■ What to produce
Copy the complete listing exactly as shown.

○ ○ ○ ○

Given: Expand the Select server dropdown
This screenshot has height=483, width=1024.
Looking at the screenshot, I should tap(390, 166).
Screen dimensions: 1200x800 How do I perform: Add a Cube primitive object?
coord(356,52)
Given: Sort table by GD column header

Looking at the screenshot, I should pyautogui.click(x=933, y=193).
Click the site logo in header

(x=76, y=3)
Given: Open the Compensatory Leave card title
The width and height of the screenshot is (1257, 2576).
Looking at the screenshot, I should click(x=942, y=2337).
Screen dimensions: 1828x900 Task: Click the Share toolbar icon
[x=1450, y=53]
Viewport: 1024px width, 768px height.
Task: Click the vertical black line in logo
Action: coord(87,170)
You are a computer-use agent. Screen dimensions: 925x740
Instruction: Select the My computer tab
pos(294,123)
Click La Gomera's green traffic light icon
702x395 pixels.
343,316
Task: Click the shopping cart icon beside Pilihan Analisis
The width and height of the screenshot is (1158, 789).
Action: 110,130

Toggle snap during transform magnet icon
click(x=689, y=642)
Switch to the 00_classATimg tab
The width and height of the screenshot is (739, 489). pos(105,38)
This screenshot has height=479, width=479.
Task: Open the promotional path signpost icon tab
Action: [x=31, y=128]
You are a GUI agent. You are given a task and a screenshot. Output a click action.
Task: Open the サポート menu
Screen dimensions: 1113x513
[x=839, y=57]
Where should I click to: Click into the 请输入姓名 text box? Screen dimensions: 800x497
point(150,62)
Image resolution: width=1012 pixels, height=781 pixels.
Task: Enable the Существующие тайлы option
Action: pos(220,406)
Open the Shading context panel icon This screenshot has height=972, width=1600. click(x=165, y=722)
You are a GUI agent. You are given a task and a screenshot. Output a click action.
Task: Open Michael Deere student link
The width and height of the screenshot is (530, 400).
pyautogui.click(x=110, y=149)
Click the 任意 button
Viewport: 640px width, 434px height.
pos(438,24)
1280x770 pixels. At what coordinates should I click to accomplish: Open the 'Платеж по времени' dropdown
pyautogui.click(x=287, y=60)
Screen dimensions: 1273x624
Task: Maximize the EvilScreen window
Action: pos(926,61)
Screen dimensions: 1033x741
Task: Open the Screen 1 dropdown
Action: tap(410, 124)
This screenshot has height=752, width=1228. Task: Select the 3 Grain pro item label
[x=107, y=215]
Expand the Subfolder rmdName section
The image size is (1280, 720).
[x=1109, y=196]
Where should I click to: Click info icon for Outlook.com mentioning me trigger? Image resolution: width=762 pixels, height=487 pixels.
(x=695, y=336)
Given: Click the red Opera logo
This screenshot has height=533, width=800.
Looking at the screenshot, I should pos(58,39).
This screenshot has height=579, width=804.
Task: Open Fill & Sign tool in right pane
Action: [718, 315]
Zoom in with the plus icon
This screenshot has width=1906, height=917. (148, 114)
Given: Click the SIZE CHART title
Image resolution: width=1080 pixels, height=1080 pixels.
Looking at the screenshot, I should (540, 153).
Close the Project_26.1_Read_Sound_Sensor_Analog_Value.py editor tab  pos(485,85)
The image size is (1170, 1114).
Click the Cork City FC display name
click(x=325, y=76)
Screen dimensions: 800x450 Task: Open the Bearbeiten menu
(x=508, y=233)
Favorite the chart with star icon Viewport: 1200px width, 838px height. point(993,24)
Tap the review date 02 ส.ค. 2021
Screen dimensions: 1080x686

○ ○ ○ ○

■ Task result
Given: Expand the Select server dropdown
This screenshot has height=483, width=1024.
Looking at the screenshot, I should tap(390, 166).
Screen dimensions: 1200x800 How do I perform: Add a Cube primitive object?
coord(356,52)
Given: Sort table by GD column header

Looking at the screenshot, I should pyautogui.click(x=933, y=193).
Click the site logo in header

(x=76, y=3)
Given: Open the Compensatory Leave card title
The width and height of the screenshot is (1257, 2576).
Looking at the screenshot, I should click(x=942, y=2337).
Screen dimensions: 1828x900 Task: Click the Share toolbar icon
[x=1450, y=53]
Viewport: 1024px width, 768px height.
Task: Click the vertical black line in logo
Action: coord(87,170)
You are a computer-use agent. Screen dimensions: 925x740
Instruction: Select the My computer tab
pos(294,123)
Click La Gomera's green traffic light icon
702x395 pixels.
343,316
Task: Click the shopping cart icon beside Pilihan Analisis
The width and height of the screenshot is (1158, 789).
Action: 110,130

Toggle snap during transform magnet icon
click(x=689, y=642)
Switch to the 00_classATimg tab
The width and height of the screenshot is (739, 489). pos(105,38)
This screenshot has height=479, width=479.
Task: Open the promotional path signpost icon tab
Action: [x=31, y=128]
You are a GUI agent. You are given a task and a screenshot. Output a click action.
Task: Open the サポート menu
Screen dimensions: 1113x513
[x=839, y=57]
Where should I click to: Click into the 请输入姓名 text box? Screen dimensions: 800x497
point(150,62)
Image resolution: width=1012 pixels, height=781 pixels.
Task: Enable the Существующие тайлы option
Action: pos(220,406)
Open the Shading context panel icon This screenshot has height=972, width=1600. click(x=165, y=722)
You are a GUI agent. You are given a task and a screenshot. Output a click action.
Task: Open Michael Deere student link
The width and height of the screenshot is (530, 400).
pyautogui.click(x=110, y=149)
Click the 任意 button
Viewport: 640px width, 434px height.
pos(438,24)
1280x770 pixels. At what coordinates should I click to accomplish: Open the 'Платеж по времени' dropdown
pyautogui.click(x=287, y=60)
Screen dimensions: 1273x624
Task: Maximize the EvilScreen window
Action: pos(926,61)
Screen dimensions: 1033x741
Task: Open the Screen 1 dropdown
Action: tap(410, 124)
This screenshot has height=752, width=1228. Task: Select the 3 Grain pro item label
[x=107, y=215]
Expand the Subfolder rmdName section
The image size is (1280, 720).
[x=1109, y=196]
Where should I click to: Click info icon for Outlook.com mentioning me trigger? Image resolution: width=762 pixels, height=487 pixels.
(x=695, y=336)
Given: Click the red Opera logo
This screenshot has height=533, width=800.
Looking at the screenshot, I should pos(58,39).
This screenshot has height=579, width=804.
Task: Open Fill & Sign tool in right pane
Action: [718, 315]
Zoom in with the plus icon
This screenshot has width=1906, height=917. (148, 114)
Given: Click the SIZE CHART title
Image resolution: width=1080 pixels, height=1080 pixels.
Looking at the screenshot, I should (540, 153).
Close the Project_26.1_Read_Sound_Sensor_Analog_Value.py editor tab  pos(485,85)
The image size is (1170, 1114).
Click the Cork City FC display name
click(x=325, y=76)
Screen dimensions: 800x450 Task: Open the Bearbeiten menu
(x=508, y=233)
Favorite the chart with star icon Viewport: 1200px width, 838px height. point(993,24)
Tap the review date 02 ส.ค. 2021
Screen dimensions: 1080x686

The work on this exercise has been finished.